● **SUPPLIED PASSAGE**
┄┄┄┄┄┄┄┄┄┄┄┄┄┄┄┄┄┄┄┄

In photo: Afghan policemen keep watch during a demonstration by Afghanistan's Hazara minority in Kabul on July 23, 2016. Photograph: (Reuters)
Islamic State claimed responsibility of the blast at the protest site where thousands of minority Hazaras had gathered
Suicide bombers hit a large demonstration by members of Afghanistan's Hazara minority in Kabul today, killing at least 80 people and wounding at least 231, officials said.
Graphic television footage from the site of the blasts showed many dead bodies lying on the bloodied road, close to where thousands of Hazara had been demonstrating over the route of a planned multimillion dollar power line.
The Afghan public health ministry says at least 80 dead and 231 wounded had been taken to nearby hospitals, but the numbers may change. It was not immediately clear how many bombs were involved in the attack, but an eyewitness WION spoke to claims he heard three distinct blasts.
Afghan President condemns attack
Thousands of demonstrators had gathered to demand that a multi-million-dollar power line pass through their electricity-starved province of Bamiyan, one of the most deprived areas of Afghanistan with a large Hazara population.
In a statement, Afghan President Ashraf Ghani said he was "deeply saddened" by the carnage, adding that the casualties included security officials.
"Peaceful protest is the right of every citizen, but opportunist terrorists infiltrated the crowds and carried out the attack, killing and injuring a number of citizens including some security forces."
"The horrific attack on a group of peaceful protesters in Kabul demonstrates the utter disregard that armed groups have for human life," Amnesty International further said in a statement.
"Such attacks are a reminder that the conflict in Afghanistan is not winding down, as some believe, but escalating, with consequences for the human rights situation in the country that should alarm us all," Ghani said.
Pakistan condemns blasts, expresses deep grief
Pakistan's Foreign Office (FO) on Sunday said in a statement that "Pakistan strongly condemns the dastardly terrorist acts in Kabul".

┄┄┄┄┄┄┄┄┄┄┄┄┄┄┄┄┄┄┄┄

● **DATA FOR ANALYSIS**
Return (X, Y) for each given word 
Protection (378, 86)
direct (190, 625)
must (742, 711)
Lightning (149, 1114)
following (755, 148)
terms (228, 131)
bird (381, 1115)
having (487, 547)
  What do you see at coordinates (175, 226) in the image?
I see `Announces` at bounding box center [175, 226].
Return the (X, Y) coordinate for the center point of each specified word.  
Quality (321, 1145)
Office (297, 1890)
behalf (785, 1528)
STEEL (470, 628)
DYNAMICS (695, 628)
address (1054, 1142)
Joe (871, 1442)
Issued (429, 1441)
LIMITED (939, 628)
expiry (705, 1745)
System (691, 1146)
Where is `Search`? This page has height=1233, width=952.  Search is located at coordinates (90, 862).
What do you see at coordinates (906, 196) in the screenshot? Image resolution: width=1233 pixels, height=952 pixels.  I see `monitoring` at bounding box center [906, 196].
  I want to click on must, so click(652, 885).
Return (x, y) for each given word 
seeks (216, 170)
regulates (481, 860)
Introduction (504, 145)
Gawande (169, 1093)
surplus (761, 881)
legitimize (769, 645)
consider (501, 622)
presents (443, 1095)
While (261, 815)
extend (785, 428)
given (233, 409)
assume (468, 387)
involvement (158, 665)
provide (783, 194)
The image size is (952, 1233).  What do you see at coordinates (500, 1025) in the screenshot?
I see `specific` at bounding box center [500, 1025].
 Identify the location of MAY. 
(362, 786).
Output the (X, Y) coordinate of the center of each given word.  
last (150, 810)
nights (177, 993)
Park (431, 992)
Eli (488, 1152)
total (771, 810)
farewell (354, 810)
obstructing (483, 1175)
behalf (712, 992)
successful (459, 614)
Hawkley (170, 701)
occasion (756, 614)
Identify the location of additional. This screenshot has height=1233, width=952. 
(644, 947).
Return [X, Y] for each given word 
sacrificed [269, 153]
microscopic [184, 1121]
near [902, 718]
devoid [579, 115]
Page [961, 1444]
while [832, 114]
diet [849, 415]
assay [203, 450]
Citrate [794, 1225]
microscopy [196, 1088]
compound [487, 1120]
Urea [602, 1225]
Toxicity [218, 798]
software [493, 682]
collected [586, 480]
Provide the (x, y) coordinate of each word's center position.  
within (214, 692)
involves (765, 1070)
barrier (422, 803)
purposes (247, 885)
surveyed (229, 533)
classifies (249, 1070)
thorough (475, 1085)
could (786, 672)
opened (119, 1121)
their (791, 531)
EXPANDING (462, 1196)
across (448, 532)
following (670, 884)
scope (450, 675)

┄┄┄┄┄┄┄┄┄┄┄┄┄┄┄┄┄┄┄┄

● **PROMPT 1**
Shorten the paragraph beginning "The Afghan public health ministry says" from the article on the Kabul bombing, keeping its main facts.
● **PROMPT 2**
Copy the article on the Kabul bombing word for word from "The Afghan public" to "three distinct blasts.".
The entries have no role in this work.

● **TASK RESULT 1**
The Afghan public health ministry says at least 80 dead and 231 wounded were taken to nearby hospitals, though the figures may change. The number of bombs was unclear, but an eyewitness told WION he heard three distinct blasts.

● **TASK RESULT 2**
The Afghan public health ministry says at least 80 dead and 231 wounded had been taken to nearby hospitals, but the numbers may change. It was not immediately clear how many bombs were involved in the attack, but an eyewitness WION spoke to claims he heard three distinct blasts.